• Problem details: Among the lines of the records, count those containing the word "each", then give the number alone.

• Data for this exercise:
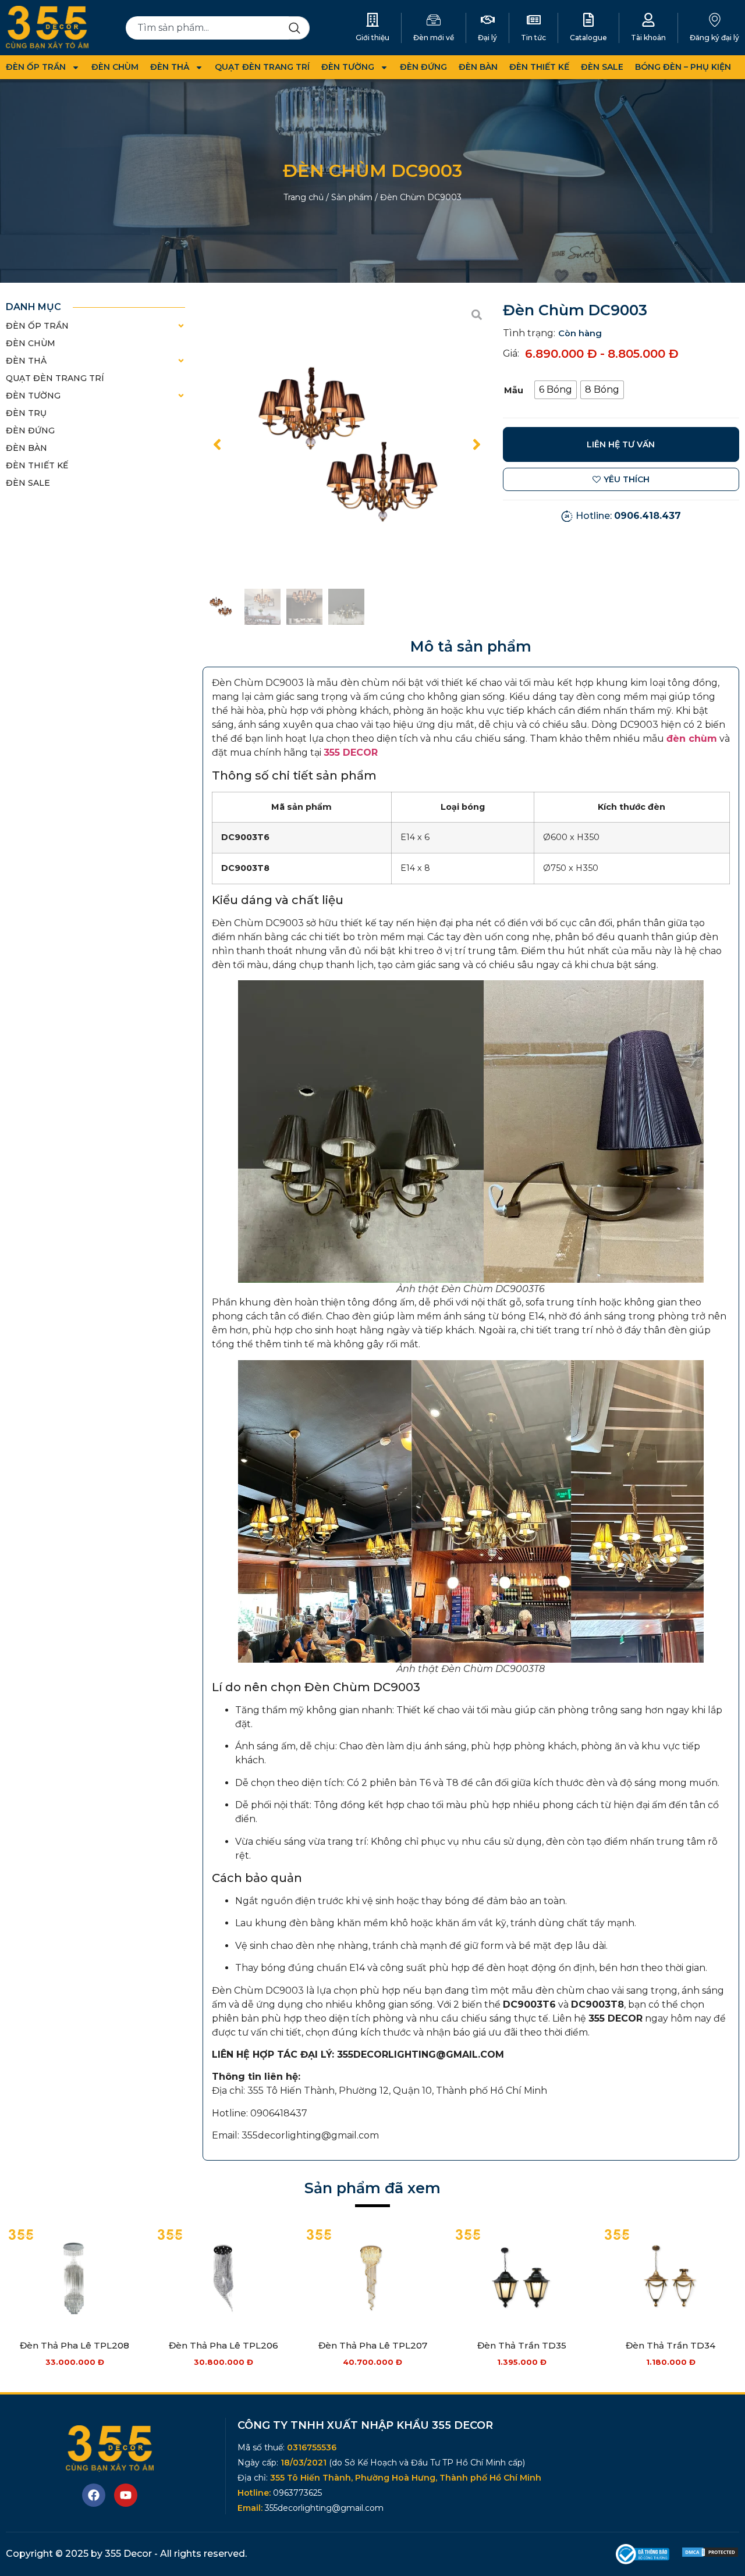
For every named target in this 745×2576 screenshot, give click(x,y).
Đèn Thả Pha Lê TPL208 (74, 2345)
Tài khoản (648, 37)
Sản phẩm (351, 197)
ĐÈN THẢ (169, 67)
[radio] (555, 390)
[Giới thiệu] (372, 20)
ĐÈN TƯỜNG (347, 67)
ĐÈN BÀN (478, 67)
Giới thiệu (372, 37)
--
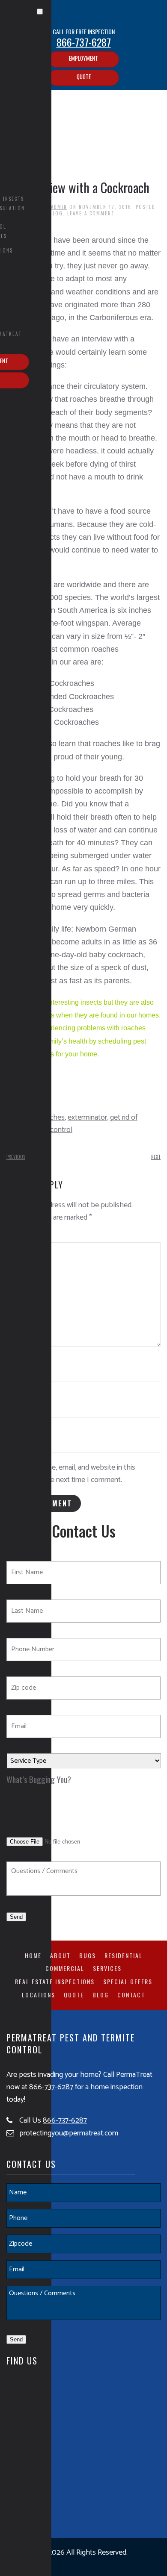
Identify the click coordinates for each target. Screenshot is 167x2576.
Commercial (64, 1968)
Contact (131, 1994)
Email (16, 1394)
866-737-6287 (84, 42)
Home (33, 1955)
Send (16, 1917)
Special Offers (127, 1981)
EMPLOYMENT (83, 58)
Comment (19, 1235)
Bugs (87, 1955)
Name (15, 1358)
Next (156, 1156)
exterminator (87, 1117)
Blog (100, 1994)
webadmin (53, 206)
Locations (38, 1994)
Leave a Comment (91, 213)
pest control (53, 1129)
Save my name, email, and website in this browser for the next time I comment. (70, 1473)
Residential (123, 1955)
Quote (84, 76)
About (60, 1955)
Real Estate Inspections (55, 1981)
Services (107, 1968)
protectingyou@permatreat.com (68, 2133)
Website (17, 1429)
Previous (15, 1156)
==
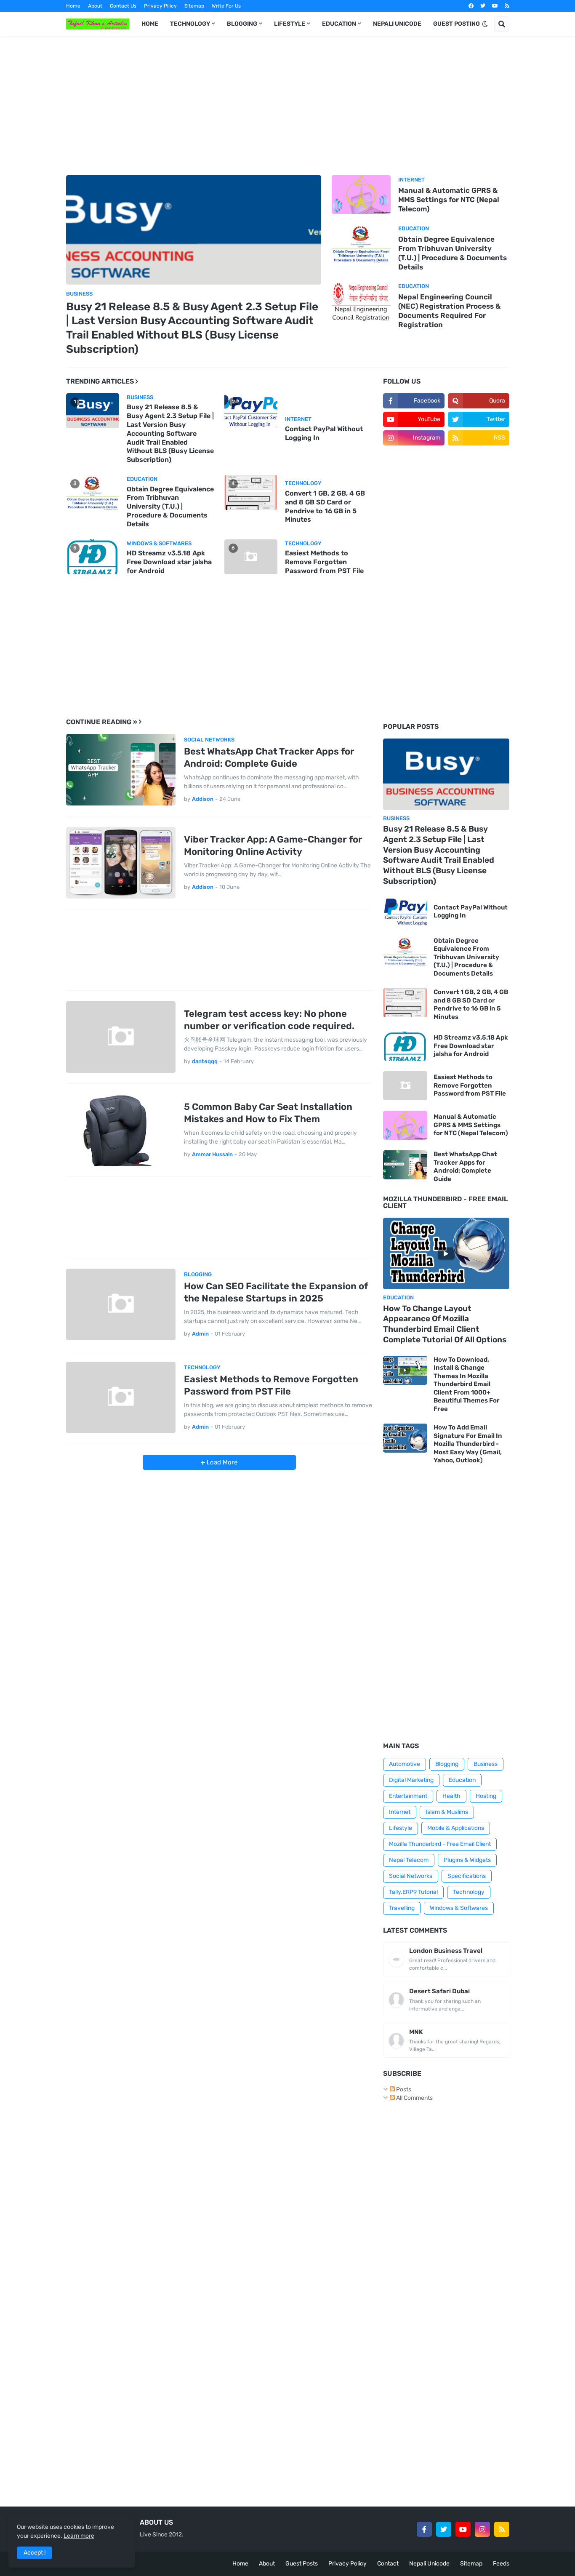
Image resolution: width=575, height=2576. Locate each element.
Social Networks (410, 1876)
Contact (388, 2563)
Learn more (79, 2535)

• Solution to this problem: 2